Alright. Now. My main gripe with this app: Flip The UI! You see how the IR camera is hanging off the bottom of the phone? Give me an option to flip the UI so the camera shutter button (and video record button) are at the top of the phone! This would make it radically easier to use the interface. As it is, it’s a very much two handed interface, unless you want to use the phone camera too, then it’s… awkward. Really, really awkward.
Please. Support flipping the UI, somehow!

Should You Buy It?
Is this a useful thing to own? That’s a hard question, and I’ll answer it with my standard thoughts on thermal imagers.

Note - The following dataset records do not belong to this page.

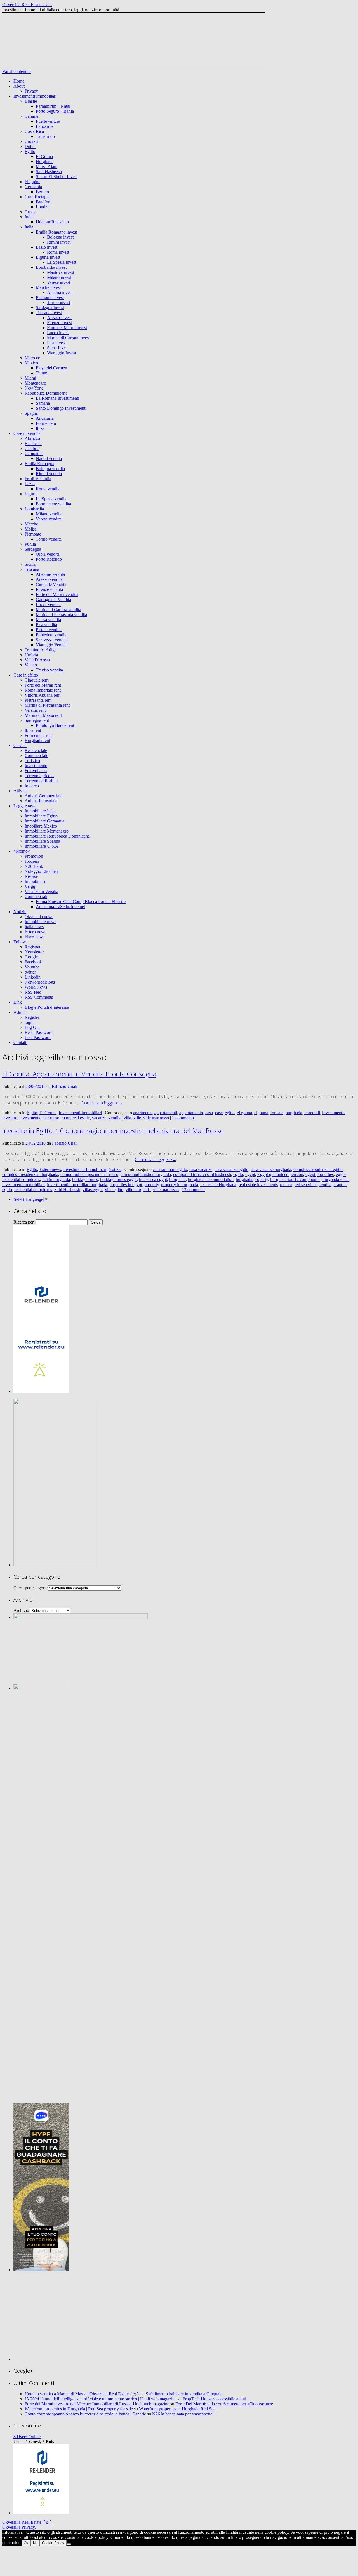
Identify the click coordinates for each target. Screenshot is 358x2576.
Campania (34, 453)
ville (137, 1117)
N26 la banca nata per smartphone (182, 2414)
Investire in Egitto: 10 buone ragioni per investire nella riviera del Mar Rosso (113, 1130)
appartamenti (165, 1112)
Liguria (31, 493)
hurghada (294, 1112)
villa (127, 1117)
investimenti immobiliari (23, 1184)
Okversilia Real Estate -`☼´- (27, 4)
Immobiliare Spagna (42, 841)
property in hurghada (179, 1184)
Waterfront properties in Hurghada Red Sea (177, 2409)
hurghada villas (335, 1179)
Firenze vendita (49, 589)
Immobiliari (35, 881)
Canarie (31, 116)
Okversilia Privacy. (19, 2527)
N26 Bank (34, 866)
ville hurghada (138, 1189)
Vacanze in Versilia (41, 891)
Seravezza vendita (52, 639)
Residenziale (36, 750)
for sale (276, 1112)
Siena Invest (58, 347)
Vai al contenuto (16, 71)
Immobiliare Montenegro (47, 831)
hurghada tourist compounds (295, 1179)
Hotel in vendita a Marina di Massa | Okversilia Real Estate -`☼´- (82, 2393)
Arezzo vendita (49, 579)
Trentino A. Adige (40, 649)
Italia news (34, 926)
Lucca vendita (48, 604)
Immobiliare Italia (40, 811)
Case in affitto (25, 675)
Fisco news (34, 936)
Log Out (32, 1027)
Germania (33, 186)
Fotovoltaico (36, 770)
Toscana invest (49, 312)
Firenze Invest (59, 322)
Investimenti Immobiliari (34, 96)
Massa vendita (48, 619)
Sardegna (33, 549)
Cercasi (20, 745)
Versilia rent (35, 710)
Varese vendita (49, 519)
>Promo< (21, 851)
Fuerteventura (48, 121)
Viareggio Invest (61, 352)
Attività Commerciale (43, 795)
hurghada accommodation (211, 1179)
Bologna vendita (50, 468)
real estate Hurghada (218, 1184)
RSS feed (33, 992)
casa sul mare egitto (170, 1169)
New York (34, 388)
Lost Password (38, 1037)
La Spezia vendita (51, 498)
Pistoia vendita (49, 629)
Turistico (32, 760)
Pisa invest (56, 342)
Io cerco (32, 785)
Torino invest (58, 302)
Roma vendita (48, 488)
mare (66, 1117)
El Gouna (44, 156)
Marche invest (48, 287)
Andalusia (45, 418)
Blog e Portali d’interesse (47, 1007)
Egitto (30, 151)
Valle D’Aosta (37, 659)
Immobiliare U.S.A (41, 846)
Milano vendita (49, 514)
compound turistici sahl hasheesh (202, 1174)
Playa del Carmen (51, 368)
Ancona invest (59, 292)
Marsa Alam (46, 166)
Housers (32, 861)
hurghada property (252, 1179)
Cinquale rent (36, 680)
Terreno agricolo (39, 775)
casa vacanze (200, 1169)
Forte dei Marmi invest (67, 327)
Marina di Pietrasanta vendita (61, 614)
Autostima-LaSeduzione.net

If you are a DIY-sort, who works on your own stuff - cars, electrical, plumbing, house, whatever - if you stand a decent chance of being known by name at your local auto parts store, Home Depot, or anything like that? Yes. You should have a thermal imager of some variety! The ability to “see in heat” is utterly magical, and allows you to just… see things that you otherwise can’t. Clogged radiator tube? It stands out. Bad electrical connection? Stands out. Faults in your solar panel junction boxes? Glaringly obvious! There’s just a lot of troubleshooting that becomes radically easier when you can see in thermal.
That said, it doesn’t require super high resolution, and IMO you don’t need a range of imagers. If you have one, and it works, that’s probably good enough for almost everything.
The software remains, in my opinion, “slightly annoying.” It’s not broken, but there are a bunch of edge cases it doesn’t seem to handle well, and not being able to flip the UI so the “take photo” button is at the top of the phone, where you’d be holding the assembly, is quite annoying when out and about - but hopefully that gets fixed…
In any case, it does what it claims to, and the X3 smoothing seems to create some very nice images in the deal, as you’d expect from a far more expensive imager!
Right now, it’s on sale for $249 at Amazon, though the price will probably go back up after a bit. Otherwise, you can pick it up at the ThermalMaster store.